── INPUT ROWS

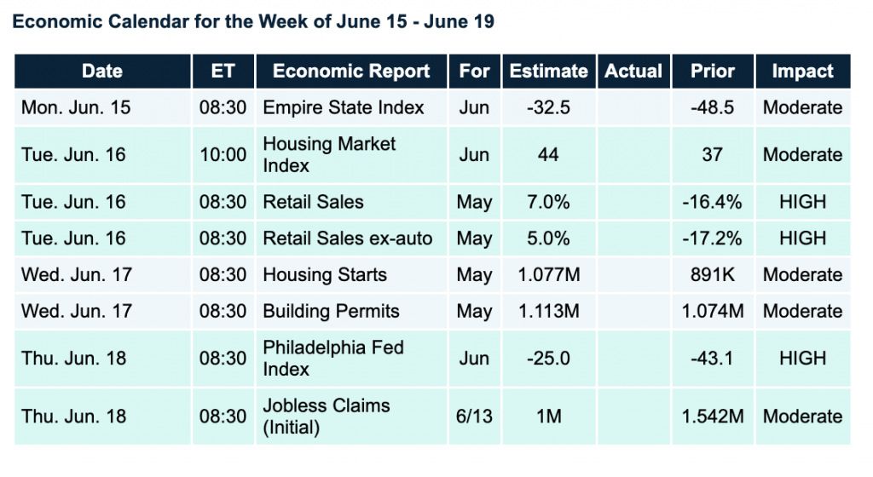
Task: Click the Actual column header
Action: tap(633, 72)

────
── INPUT ROWS

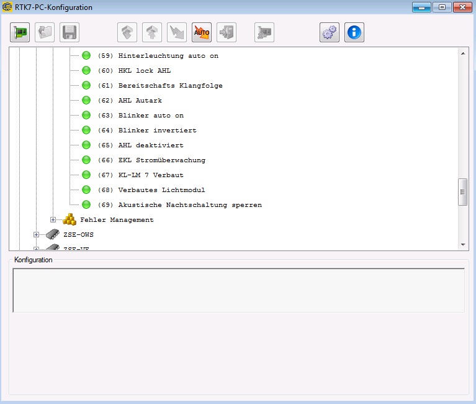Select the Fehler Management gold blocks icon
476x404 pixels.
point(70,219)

────

TASK BRIEF. Filter the rows above and copy out each line that contains the word "Actual". Case counts.

SOLUTION FOR THIS EXERCISE.
Task: Click the Actual column header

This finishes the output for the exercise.